Ugh today was exhausting. The concert , the M&G and .. Oh yeah the M&G was the craziest. I can't stop thinking about that girl.

Ugh why am i thinking too much about her? Her words kinda hurt me .. What ? No no i'm JUSTIN BIEBER and no one can hurt me .. But she .. How could she ? How could she yell at me that way? No one has ever yelled at me since i was a little kid. 


"Heyyy whats up dude?" Fredo exclaimed as he stormed inside my room and jumped on the couch. 

He dragged me outta my thought which were annoying me. I wasn't in a good mood at all. "You know there's something called knocking" i said giving him a dirty look. 
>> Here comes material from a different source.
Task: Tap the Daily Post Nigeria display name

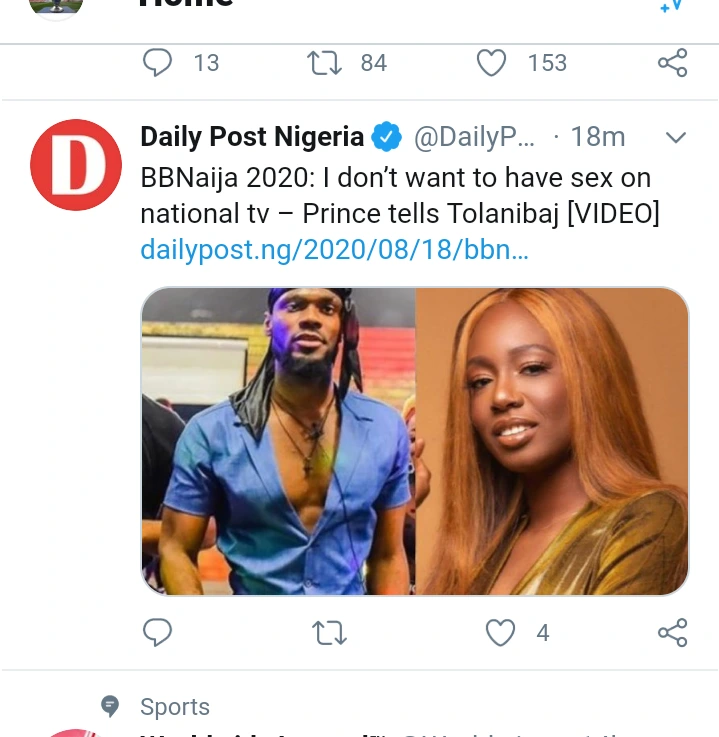Action: coord(252,136)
"Oooh the biebs is annoyed !!" He yelled mocking. "You better stay outta my face fredo" i warned him while staring at my laptop. I was watching a porn movie. "C'mon man .. Why the drama ?" He said as he punched my arm playfully. "Nothing" i replied cold.
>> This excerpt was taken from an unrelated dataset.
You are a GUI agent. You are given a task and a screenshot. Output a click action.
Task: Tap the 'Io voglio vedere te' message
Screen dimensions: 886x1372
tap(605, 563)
I was quiet annoyed and i tried as much as i could to avoid talking about it.

"Is it because of that insane girl from the M&G ?!" He asked.
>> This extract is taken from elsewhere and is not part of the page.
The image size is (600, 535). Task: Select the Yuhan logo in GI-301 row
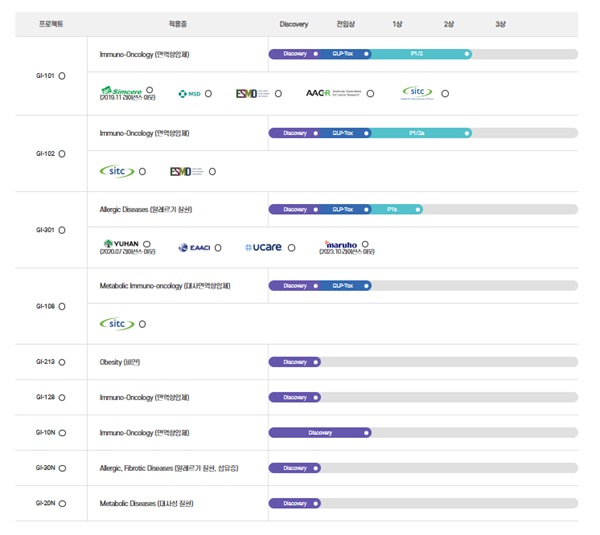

I was literally shocked . How did he know about it ? No one was there except for me and the securities .. And i threatened them that if anyone one of them opened his big mouth about it , he would be fired. Oh it couldn't be her ? She told everyone already ?! 

"H-how did u know about it?" I asked confused. "Man it's all over twitter .. Everyone is talking about it .. 'THE GIRL WHO YELLED AT JUSTIN BIEBER' i bet you'll find it in the newspaper tomorrow .. This girl became famous now and i bet she doesn't even know it because your fans had tried to contact her but they failed" fredo explained. 

"Oh. My. God" i said. 

"But how did the fans know about it?" I asked after a while of thinking even more confused, if it's not her who spread the news., then who did it? 

"Man they know everything .. They're better than FBI lol" he laughed. I wasn't in the mood of laughing at all . I just rolled my eyes. 

"Hey wanna play?!" Fredo said handing me the PS3 controller. 

I was so mad and he wasn't helping at all .. Actually he was making it worth. I got up and went out .. He called my name several times but i ignored him and stormed out of the bus. 

I just walked in the dark empty streets wandering around. I dug my hand in my pocket and took my phone outta it. I opened twitter and saw it. Everyone's talking about it. 

I was surprised when i saw the fans supporting her. I was like .. you stupid spoiled brats ! You should be defending me not standing by her side. Ugh they got on my nerves. 

They were tweeting things like , "she's right .. He used to care but now he doesn't" "he's not kidrauhl anymore" "we miss the old Justin" "come back old Justin" "where did u go kidrauhl?" 

I hate to say this but i realized they were right. I'm not me anymore. I'm lost . I'm drowning . I'm treating them like shit while i'm the one who's supposed to treat them like princesses. I took them for granted which is something i regret. Like the girl said , they're the ones who got me here , if it's not for them after God of course , i would've still been the stratford kid whose mom works 24/7 to afford his necessities. 

I kept scrolling and i saw a video with the name "We miss Kidrauhl" . I clicked the link and it opened. 

I watched it , old pics of me , singing on steps of the avon theatre , playing drums at home , meeting fans back at 2009 And 2010 ... So many memories were revived. 

I had a quick flashback of those years. I was so close to the fans .. Actually i used to call them My Beliebers. I was so innocent. But i'm not that person anymore. I don't even know why are they still here for me ? Why haven't they given up on me ? I don't deserve them .. They're amazing unlike me. They're the exact opposite of me . I'm a selfish jerk but they're kind and sweet. 

I noticed few tears streamed down my face , i wiped them fast and stopped walking. 

I looked around trying to recognize the place where i was. I found myself in front of a park and it seemed so quite .. There was no where in there. That's exactly what i was looking for , somewhere quite and has no people.